How We Actually Teach This Stuff
No overnight promises. Just structured learning that respects how complex this field actually is.
Behavioral Systems
You'll learn how non-player characters can make meaningful decisions. We cover decision trees, state machines, and utility systems—the frameworks that make game worlds feel alive rather than scripted.
Adaptive Difficulty
Games need to challenge without frustrating. We teach pattern recognition systems that adjust to player skill levels. It's about reading engagement signals and responding appropriately—something most studios still struggle with.
Procedural Generation
Creating content that feels handcrafted but scales infinitely. Our students work with algorithms that generate levels, quests, and narratives. You'll understand the math behind games that never play the same way twice.
A Realistic Path Forward
Roderick Thorn joined us in February 2024 with basic programming knowledge. Here's what happened over the next fourteen months.
Foundation Work
Roderick spent his first semester rebuilding his understanding of how games actually process information. He worked through Unity fundamentals and basic algorithm design. Nothing glamorous—just necessary groundwork that most skip.
System Building
He started implementing actual behavioral systems. His first pathfinding algorithm took three weeks to work properly. By month eight, he'd built a working enemy AI that adapted to player movement patterns—crude but functional.
Independent Projects
Now he's building systems without constant guidance. His capstone involved a procedural dungeon generator with adaptive enemy placement. It works. He's interviewing at mid-sized studios in Seattle and getting callbacks.
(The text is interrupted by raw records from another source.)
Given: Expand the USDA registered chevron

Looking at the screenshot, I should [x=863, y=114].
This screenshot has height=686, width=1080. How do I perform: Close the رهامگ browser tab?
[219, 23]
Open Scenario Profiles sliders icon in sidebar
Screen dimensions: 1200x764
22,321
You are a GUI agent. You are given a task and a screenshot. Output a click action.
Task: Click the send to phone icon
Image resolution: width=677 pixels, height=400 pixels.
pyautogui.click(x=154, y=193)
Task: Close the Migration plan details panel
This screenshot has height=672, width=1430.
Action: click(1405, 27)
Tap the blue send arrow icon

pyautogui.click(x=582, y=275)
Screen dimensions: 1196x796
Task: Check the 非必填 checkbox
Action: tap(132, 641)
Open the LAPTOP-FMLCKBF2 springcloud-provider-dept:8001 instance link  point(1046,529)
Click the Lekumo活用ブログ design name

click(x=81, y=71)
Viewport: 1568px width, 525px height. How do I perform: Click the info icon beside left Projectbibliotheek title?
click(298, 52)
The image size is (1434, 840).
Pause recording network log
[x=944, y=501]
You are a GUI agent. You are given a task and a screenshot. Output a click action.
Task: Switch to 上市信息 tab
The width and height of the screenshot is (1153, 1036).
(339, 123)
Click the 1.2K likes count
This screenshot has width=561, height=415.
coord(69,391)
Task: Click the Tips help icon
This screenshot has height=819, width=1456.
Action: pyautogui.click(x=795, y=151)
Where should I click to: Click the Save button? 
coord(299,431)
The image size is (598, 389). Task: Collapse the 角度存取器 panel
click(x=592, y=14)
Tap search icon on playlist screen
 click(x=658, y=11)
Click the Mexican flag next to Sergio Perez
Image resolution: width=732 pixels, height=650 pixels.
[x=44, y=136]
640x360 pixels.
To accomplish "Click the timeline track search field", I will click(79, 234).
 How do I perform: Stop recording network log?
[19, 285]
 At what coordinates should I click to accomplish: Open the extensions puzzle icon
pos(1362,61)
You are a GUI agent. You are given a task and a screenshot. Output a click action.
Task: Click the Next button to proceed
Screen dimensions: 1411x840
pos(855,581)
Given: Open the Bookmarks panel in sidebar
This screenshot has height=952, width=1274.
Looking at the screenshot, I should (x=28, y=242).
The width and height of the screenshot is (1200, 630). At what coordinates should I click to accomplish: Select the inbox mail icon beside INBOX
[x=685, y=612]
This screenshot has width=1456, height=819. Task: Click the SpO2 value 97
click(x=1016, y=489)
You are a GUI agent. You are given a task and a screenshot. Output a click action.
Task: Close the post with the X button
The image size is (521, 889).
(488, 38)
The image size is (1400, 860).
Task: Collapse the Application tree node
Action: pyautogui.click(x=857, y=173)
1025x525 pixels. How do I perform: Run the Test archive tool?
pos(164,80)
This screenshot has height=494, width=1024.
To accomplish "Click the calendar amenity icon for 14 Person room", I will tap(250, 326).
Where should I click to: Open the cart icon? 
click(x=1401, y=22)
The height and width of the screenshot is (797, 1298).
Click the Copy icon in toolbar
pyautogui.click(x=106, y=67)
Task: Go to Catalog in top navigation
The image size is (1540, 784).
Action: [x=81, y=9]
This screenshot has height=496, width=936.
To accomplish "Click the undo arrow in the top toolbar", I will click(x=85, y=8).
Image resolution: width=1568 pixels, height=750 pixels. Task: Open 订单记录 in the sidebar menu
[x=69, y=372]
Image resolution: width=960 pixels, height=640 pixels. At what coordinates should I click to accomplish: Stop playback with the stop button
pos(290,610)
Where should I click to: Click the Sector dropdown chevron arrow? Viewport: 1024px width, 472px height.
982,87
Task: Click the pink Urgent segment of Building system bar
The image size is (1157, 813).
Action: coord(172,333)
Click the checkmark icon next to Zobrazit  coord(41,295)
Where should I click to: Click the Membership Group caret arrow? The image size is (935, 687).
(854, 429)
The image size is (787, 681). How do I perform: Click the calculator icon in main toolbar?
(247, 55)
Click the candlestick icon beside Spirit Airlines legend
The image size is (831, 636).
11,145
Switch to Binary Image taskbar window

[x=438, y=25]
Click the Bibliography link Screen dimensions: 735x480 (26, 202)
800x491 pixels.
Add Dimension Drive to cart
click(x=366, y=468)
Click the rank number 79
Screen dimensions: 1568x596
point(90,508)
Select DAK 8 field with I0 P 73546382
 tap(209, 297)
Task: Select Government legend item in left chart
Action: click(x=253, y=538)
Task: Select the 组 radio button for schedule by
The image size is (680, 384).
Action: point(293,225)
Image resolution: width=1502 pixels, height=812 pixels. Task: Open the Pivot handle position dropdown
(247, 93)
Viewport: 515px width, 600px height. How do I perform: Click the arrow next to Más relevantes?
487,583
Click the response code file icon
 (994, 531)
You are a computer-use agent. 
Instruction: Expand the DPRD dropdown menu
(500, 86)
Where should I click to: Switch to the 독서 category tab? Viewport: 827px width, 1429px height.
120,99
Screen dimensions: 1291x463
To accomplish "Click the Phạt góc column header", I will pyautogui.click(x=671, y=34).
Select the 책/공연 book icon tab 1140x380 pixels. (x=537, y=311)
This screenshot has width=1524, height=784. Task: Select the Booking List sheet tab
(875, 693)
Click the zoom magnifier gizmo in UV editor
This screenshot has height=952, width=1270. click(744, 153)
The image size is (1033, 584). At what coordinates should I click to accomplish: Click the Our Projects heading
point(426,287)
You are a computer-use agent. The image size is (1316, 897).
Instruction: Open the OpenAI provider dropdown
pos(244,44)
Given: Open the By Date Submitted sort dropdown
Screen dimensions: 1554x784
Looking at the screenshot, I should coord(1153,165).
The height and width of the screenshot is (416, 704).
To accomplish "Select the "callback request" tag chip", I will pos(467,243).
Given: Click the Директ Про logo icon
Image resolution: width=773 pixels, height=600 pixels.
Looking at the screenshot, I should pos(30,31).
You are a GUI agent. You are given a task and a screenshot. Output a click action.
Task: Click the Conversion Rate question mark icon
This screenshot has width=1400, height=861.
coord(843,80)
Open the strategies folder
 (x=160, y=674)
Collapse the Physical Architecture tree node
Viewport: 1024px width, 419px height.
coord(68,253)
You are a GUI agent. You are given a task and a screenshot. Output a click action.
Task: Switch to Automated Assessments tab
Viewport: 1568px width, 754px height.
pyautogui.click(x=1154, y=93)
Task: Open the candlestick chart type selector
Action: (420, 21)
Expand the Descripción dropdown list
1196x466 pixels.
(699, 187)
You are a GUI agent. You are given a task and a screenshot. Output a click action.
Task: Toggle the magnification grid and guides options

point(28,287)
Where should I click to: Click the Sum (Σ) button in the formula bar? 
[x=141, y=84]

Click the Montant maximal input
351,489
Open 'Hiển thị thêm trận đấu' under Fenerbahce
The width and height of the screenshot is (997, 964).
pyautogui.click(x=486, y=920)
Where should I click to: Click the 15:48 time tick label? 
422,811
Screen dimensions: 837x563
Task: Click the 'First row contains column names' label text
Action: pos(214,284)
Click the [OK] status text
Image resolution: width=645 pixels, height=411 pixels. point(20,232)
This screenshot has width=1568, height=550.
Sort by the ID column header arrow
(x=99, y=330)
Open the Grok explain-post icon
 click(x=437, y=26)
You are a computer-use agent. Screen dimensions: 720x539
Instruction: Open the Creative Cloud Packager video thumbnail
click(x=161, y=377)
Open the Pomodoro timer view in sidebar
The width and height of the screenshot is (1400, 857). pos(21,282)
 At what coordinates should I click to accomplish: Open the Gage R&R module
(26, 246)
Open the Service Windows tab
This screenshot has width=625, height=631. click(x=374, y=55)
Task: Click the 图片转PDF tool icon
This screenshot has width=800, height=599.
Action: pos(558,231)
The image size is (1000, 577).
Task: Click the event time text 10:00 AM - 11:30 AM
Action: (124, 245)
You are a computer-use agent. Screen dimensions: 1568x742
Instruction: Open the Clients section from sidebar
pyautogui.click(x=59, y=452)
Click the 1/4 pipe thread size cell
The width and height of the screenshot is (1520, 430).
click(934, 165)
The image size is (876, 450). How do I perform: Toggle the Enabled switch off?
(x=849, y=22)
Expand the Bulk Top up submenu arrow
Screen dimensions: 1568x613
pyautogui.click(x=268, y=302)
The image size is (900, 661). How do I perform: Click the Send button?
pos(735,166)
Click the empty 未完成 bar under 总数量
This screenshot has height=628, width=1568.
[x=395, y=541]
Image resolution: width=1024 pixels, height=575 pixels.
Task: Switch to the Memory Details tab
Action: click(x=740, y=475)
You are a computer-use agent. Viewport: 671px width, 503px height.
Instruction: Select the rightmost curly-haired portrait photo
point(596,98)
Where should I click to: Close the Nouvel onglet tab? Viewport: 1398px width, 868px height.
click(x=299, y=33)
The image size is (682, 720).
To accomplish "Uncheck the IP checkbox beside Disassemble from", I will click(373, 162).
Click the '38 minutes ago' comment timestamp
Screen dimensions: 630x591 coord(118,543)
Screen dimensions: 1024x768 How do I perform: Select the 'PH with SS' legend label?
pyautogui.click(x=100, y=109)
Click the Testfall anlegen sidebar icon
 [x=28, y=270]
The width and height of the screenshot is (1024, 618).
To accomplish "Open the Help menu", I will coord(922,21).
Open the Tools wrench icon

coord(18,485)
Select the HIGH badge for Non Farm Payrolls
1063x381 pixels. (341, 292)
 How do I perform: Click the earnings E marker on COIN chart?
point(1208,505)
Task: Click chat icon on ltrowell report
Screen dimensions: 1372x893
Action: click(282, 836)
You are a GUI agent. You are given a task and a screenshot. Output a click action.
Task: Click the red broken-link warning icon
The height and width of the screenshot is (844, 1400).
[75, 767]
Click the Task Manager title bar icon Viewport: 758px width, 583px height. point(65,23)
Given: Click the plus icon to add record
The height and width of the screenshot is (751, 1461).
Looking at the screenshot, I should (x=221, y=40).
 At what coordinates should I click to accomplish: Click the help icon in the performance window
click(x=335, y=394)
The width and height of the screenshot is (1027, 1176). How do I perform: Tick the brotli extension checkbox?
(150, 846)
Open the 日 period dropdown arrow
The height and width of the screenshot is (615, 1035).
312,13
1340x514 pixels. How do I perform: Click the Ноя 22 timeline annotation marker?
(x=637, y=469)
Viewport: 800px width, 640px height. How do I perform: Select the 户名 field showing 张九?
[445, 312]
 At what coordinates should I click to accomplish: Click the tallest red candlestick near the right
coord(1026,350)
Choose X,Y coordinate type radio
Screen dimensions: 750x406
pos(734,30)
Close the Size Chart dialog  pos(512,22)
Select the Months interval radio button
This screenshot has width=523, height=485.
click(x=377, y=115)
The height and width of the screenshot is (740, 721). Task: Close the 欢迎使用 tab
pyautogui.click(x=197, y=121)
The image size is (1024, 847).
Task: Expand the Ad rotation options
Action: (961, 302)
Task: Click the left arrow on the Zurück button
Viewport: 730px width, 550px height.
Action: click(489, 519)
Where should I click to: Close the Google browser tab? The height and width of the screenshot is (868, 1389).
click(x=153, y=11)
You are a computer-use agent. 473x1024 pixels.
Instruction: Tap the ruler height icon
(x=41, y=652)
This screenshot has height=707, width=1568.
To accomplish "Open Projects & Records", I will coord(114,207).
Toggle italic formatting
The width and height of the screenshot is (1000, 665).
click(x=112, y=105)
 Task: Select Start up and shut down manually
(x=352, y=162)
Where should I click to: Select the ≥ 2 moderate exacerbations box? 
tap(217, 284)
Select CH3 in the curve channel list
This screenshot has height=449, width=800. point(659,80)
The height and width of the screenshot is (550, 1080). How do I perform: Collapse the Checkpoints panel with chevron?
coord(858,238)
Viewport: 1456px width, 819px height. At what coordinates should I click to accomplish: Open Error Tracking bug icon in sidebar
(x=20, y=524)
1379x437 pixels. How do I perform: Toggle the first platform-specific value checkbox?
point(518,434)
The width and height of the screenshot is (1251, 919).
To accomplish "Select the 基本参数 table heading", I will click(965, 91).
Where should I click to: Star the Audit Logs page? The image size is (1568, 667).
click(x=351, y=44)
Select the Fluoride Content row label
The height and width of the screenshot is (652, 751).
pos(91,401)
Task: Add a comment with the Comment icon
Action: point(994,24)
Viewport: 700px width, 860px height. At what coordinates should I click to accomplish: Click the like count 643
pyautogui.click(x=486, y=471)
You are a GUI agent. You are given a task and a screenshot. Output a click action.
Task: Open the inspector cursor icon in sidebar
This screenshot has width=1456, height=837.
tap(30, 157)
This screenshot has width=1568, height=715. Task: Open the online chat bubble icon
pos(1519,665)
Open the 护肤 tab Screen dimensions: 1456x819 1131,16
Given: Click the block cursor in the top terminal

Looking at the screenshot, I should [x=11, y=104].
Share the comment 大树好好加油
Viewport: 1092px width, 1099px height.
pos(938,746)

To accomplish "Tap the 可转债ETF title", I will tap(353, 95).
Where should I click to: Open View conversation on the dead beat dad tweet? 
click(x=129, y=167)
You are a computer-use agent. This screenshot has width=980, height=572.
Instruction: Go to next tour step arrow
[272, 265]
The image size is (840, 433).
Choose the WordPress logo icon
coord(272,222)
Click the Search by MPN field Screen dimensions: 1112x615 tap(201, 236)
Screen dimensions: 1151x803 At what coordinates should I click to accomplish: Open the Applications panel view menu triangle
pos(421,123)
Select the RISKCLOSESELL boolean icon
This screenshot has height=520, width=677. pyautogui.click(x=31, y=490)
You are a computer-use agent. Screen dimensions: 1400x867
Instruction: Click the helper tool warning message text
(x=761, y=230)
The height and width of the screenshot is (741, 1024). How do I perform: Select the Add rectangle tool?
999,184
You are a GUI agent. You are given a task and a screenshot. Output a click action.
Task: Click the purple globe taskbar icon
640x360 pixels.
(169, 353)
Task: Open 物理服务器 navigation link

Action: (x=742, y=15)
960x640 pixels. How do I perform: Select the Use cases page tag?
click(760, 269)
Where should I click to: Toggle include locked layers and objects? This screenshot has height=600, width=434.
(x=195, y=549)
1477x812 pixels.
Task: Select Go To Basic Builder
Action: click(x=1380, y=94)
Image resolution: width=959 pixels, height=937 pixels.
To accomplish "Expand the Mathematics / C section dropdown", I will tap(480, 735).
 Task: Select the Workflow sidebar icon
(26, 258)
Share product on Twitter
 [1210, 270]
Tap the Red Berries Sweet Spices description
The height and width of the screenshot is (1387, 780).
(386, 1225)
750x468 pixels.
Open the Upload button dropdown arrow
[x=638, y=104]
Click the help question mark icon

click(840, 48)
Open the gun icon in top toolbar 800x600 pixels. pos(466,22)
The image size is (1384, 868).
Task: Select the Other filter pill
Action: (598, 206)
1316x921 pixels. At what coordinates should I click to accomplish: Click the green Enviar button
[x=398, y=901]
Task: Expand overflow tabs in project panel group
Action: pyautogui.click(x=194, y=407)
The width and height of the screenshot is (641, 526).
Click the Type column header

Not miraculous—just steady progress.



What You'll Actually Be Doing
Our eighteen-month program runs from September 2025 through February 2027. Classes meet three evenings weekly, plus weekend lab time. You'll need about 20 hours per week—more during project phases.
Hands-On Development
You'll write real systems from week one. Mistakes happen—that's the point. Our instructors have shipped titles and know what breaks in production.
Small Cohorts
Maximum 18 students per session. You'll get actual feedback on your work, not generic comments. If you're struggling with a concept, we notice.
Portfolio Building
By graduation, you'll have three complete systems you built yourself. Studios want to see what you can actually do—these projects demonstrate that.